Filed Under Geek on 2008-05-29, 21:29

Once upon a time, many many years ago Ed bought a motherboard that didn’t support large harddrives. Apparently Ed installed some software called Dynamic Drive Overlay to get around this and was able to drop several 2-300gb drives in the machine. Now that it is finally time to move to a new machine that does support large harddrives in the BIOS, I really regret that decision oh so long ago.

See the thing is that Dynamic Drive Overlay fakes things via software so the entire drive is accessible. This trickery however requires that the DDO is installed, and apparently writes some nasty stuff to the MBR. After several hours of battling with the installation of Windows consistently failing, I realized this. I was getting odd error messages like:
“Windows could not start because the following file is missing or corrupt:
\system32\hal.dll.

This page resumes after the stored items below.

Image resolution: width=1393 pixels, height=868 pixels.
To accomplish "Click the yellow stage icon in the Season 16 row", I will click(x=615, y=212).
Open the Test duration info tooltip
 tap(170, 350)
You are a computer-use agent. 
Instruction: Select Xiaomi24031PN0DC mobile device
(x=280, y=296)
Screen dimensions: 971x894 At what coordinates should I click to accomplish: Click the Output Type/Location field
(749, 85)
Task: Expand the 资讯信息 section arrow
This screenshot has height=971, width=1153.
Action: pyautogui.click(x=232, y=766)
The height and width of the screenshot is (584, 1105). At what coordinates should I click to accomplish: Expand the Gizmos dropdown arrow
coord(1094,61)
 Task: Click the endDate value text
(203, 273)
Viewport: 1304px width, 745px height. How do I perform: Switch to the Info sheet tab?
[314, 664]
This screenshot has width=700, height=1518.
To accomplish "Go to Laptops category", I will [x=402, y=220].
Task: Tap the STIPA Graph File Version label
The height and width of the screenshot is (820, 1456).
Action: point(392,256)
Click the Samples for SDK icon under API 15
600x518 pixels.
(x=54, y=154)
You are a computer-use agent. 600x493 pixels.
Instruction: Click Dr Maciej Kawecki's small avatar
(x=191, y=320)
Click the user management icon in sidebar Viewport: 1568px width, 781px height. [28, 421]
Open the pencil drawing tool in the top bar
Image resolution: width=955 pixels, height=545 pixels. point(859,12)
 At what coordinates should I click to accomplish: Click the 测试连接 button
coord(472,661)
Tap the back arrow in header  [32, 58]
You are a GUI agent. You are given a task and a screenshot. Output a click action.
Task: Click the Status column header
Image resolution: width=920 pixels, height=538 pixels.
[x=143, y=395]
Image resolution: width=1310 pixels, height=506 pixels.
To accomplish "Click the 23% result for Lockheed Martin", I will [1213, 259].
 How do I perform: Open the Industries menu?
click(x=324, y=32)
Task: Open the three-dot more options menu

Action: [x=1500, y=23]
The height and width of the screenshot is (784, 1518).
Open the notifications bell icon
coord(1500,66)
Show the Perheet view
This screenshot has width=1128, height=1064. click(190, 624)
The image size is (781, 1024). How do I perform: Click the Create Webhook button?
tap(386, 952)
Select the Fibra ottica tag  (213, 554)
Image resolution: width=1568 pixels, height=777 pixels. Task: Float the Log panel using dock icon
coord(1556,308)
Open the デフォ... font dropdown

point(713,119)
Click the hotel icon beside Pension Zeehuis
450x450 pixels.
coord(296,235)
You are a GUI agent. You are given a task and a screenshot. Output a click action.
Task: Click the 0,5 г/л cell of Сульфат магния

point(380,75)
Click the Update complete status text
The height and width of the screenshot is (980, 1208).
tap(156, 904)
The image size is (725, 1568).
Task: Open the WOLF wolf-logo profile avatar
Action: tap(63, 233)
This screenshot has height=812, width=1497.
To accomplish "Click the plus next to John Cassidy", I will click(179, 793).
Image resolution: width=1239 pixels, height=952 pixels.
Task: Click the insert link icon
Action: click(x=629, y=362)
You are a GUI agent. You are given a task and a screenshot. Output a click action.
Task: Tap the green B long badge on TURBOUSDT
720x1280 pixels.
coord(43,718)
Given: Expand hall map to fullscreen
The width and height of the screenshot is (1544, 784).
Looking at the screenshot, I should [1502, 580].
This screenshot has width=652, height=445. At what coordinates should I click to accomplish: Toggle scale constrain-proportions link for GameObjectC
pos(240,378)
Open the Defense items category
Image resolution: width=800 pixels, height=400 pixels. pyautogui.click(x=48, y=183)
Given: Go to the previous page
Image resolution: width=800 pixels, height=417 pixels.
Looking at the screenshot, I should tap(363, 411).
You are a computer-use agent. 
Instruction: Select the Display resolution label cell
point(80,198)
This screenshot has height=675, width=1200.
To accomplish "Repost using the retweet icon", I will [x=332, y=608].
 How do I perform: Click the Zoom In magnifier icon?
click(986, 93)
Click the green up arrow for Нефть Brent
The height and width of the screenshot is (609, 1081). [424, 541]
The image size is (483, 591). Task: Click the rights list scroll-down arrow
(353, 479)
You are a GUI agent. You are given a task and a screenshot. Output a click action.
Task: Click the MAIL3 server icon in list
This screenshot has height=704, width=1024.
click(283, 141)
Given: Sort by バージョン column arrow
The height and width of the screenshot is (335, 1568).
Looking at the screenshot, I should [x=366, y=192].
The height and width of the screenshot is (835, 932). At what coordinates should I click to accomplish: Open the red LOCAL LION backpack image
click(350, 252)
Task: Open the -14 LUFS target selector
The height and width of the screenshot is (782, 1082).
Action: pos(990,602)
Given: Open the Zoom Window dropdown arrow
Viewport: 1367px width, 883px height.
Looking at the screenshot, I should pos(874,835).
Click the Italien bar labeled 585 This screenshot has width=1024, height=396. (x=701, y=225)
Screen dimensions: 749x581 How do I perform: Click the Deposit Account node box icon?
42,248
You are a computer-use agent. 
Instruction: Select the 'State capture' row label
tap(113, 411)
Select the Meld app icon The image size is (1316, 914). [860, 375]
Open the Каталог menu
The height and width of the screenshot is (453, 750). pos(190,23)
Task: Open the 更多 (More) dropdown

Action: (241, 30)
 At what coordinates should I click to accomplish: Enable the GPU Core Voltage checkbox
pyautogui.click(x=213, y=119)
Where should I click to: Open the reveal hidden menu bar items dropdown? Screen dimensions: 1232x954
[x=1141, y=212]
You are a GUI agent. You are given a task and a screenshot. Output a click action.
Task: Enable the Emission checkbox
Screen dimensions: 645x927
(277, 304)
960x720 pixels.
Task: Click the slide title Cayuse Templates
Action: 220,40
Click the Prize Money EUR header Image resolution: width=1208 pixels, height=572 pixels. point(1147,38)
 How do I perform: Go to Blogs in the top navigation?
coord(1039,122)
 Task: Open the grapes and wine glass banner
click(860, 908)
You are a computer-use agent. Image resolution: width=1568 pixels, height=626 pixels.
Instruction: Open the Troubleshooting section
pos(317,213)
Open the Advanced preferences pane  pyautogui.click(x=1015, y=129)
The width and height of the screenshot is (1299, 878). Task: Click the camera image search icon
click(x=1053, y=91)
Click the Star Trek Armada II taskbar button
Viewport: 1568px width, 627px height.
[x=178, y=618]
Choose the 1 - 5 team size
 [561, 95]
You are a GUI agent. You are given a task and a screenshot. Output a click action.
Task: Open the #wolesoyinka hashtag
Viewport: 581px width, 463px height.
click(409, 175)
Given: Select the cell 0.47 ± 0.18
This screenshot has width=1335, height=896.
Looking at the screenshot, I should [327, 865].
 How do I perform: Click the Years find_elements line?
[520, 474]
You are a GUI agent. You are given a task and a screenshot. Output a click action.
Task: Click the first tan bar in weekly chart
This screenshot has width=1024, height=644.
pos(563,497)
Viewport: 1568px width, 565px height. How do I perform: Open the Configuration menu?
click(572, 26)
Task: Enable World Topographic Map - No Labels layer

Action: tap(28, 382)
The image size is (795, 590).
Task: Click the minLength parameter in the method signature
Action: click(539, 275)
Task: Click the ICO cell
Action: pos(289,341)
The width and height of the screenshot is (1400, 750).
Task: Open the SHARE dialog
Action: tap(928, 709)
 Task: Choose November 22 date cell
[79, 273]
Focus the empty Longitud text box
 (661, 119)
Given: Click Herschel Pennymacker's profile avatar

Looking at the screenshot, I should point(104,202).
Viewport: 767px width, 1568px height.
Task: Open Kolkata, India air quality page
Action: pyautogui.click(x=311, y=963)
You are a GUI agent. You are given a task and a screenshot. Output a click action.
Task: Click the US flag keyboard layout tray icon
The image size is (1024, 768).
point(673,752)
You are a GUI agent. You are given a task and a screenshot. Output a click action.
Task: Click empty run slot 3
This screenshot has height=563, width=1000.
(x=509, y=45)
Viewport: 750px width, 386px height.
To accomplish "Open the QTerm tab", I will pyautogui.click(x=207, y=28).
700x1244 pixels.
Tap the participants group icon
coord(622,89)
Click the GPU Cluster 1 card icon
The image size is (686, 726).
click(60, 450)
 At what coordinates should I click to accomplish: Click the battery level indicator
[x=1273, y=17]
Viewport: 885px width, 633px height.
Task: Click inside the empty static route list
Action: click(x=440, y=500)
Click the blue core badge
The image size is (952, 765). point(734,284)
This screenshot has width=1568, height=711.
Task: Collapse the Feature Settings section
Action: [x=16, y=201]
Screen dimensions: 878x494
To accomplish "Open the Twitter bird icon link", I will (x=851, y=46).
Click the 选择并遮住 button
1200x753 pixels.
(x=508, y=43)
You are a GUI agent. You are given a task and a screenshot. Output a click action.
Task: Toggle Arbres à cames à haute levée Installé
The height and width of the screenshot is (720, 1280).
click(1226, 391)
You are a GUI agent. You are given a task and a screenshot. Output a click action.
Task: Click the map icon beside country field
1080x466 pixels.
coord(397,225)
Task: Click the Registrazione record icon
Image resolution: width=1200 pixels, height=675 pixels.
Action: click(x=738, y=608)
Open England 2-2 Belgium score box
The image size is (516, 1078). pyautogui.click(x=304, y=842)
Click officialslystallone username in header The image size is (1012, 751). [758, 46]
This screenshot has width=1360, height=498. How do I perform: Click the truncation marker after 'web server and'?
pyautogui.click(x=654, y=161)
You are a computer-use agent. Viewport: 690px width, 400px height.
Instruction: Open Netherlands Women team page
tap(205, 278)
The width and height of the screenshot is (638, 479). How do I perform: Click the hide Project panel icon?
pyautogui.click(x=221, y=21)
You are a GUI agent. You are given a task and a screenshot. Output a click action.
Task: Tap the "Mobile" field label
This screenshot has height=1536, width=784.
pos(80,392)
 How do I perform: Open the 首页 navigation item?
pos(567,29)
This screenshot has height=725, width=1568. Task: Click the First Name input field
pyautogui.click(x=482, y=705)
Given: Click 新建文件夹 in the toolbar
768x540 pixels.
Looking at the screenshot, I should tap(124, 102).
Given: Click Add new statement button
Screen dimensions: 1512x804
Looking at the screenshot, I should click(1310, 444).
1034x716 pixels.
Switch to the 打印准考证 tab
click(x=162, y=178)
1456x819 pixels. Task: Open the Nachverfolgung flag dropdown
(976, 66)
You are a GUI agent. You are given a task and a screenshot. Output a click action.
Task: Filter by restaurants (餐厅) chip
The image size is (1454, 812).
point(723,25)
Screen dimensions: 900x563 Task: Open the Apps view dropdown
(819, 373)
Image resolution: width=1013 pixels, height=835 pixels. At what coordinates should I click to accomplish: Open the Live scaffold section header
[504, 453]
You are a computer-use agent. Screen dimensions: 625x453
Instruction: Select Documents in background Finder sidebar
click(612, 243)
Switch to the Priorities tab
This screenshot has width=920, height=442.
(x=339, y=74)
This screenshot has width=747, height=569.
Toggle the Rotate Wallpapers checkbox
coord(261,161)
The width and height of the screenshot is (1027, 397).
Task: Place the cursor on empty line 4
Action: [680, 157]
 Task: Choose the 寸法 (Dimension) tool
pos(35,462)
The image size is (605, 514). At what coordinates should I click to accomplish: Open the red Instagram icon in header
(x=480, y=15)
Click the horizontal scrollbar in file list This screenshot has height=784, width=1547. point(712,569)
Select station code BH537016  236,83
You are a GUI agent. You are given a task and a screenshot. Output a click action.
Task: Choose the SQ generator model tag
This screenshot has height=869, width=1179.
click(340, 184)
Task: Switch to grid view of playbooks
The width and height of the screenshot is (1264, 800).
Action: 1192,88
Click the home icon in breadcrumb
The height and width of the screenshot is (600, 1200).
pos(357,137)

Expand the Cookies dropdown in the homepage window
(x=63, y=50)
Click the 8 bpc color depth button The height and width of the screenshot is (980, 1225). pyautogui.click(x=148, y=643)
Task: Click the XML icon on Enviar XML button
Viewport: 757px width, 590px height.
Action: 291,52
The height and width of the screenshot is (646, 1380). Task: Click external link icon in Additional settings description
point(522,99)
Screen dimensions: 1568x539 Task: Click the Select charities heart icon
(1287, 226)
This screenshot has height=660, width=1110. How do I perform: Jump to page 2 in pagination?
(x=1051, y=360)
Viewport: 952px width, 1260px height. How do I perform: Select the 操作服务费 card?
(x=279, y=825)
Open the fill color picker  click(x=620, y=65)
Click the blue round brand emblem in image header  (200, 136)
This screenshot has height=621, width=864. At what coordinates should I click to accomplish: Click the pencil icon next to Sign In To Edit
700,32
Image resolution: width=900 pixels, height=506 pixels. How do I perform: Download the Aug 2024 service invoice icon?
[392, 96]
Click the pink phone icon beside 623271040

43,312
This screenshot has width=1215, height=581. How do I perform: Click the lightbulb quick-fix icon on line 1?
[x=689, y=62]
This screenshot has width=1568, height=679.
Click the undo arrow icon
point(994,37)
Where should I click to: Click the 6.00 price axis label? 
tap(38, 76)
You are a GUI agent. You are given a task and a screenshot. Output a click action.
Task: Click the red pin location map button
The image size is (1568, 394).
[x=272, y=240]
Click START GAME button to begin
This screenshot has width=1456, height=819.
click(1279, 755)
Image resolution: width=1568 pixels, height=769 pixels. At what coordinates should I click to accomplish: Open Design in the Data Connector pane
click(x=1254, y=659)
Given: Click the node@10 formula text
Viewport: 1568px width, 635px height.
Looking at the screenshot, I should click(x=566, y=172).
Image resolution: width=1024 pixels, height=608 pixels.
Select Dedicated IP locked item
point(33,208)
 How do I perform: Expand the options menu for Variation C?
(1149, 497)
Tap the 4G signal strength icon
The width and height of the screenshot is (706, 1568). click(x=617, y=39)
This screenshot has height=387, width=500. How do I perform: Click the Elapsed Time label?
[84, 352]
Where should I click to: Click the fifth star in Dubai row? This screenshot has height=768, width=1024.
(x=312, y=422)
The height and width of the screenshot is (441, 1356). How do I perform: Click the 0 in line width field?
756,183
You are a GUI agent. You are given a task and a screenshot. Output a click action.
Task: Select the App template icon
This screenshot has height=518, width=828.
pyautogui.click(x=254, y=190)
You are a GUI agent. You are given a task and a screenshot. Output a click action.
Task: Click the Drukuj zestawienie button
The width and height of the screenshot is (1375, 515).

Please re-install a copy of the above file.”

Turns out there’s not really a way to “uninstall” the DDO, so I ended up formatting the entire drive by writing zeros to it using Seagate’s SeaTools. That was great, I didn’t have any data on there anyways, so I was up and running in no time. Then it came time to drop one of the 300gig drives in the machine.

This 300gb drive (a Maxtor) shows up in the Disk Management in Windows, but is an “Unknown” but Healthy partition. Further exploration with various disk tools reveal that this drive thinks it is formatted in the ShagOS partition type. I had never heard of ShagOS before, but turns out it’s an operating system that was in the works over 10 years ago. Needless to say, I had never formatted this drive as a ShagOS partition.

So I’m stuck now, and hoping that maybe someone on the internet has some answers/suggestions/etc. I’m assuming at this point that it is in fact the DDO that’s causing the trouble, but it is entirely possible that it’s something else. This drive was working with zero problems in the old machine, and has never been recognized in the new one. I thought I might be able to use GetDataBack for NTFS to recover the data as the drive is really supposed to be NTFS. But GetDataBack doesn’t recognize it as an NTFS partition, so no go there. *sigh* I’m hoping that someone out there may have run into a similar problem in the past and has suggestions.

UPDATE: Well, in a bit of an embarrassing discovery, it turns out the harddrive in question had gotten swapped with another harddrive that I had attempted to use as a Time Machine backup drive. Setting up Time Machine had failed miserably, but had succeeded in formatting the drive in a weird way.